The Curious Case of the Famous Violinist

First, the bad news: found out after my mandatory reorientation session earlier this week that the fingerprints I’d had done at the prison looooong ago had somehow never been processed, all the stranger because I was listed as “inactive” when the entire point of getting them done was to get final clearance to get active status, an official volunteer ID, permission to run the group alone, etc., all of which had indeed gone through. Though the actual finger printing act of course took minutes, the procedure of getting in and out took hours. And now I have to do it again.

If I didn’t know better, I’d think they don’t want us volunteers in there…

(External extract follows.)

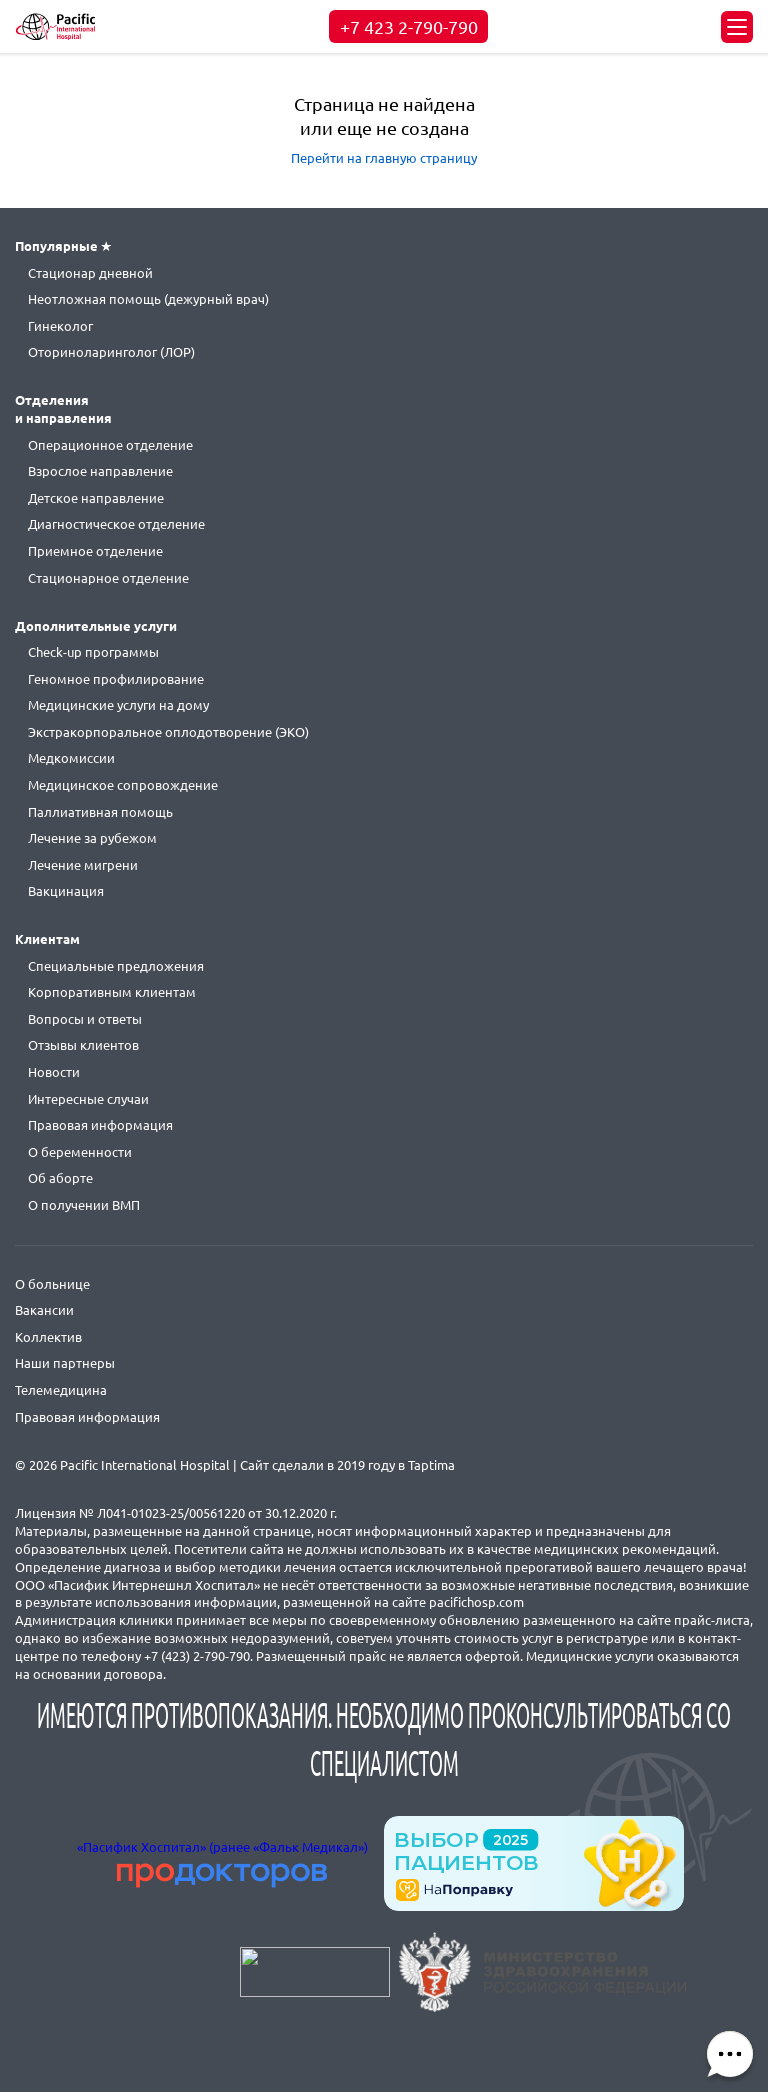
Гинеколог (60, 326)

And now the best news (for those of you who won’t get to the end of the post below): during the course of our opening discussion of news events one of the men, working on his high school GED, and not a particularly confident speaker, remarked that the popular response to Trump’s treatment of the “gold star” family was ORWELLIAN. Reader, you may remember that we read Orwell’s 1984 last summer, also some of Orwell’s famous essays on language, and we’d discussed the novel’s lasting effects, and the deep ways that what he had to say about the politics and metaphysics of language still resonated. And good lord that was well before Trump time. Hearing that expression trip off his tongue was simply thrilling, illuminating a shift in worldview, a novel conceptual framework, a whole new way of thinking and talking about things. And about himself as an epistemic agent. Powerful and empowering.

And luckily the missing fingerprints news was followed quickly (a day later) by a fantastic discussion in house of Judith Jarvis Thomson’s “A Defense of Abortion,” as we closed out a section of the critical thinking text with seven examples from ordinary sources in which arguments from analogy were pivotal: from some short and sweet commercials and letters to the editor, to an appeal to precedent in a cool piece by the head of the ACLU *advocating* that Obama pardon the black site torturers (after the release of the CIA torture papers in late 2014), to, finally last night, the JJT article. Their first response, like that of most first readers, was something like an outraged stammering protest: But but but pregnancy is nothing like this example! But then we backed right up to the (logical) beginning: well, what exactly is the conclusion she is after? And what is her main line of argument? What ways is this new case *supposed* to be like the violinist case? What differences are relevant, and why? We always have trouble in these meetings staying on track, particularly when feeling about the topic runs high, as certainly was the case on this one, but once we got going last night, not a problem at all.

I could not love working on the logic of a position on the ground, with a group with so much at stake, more.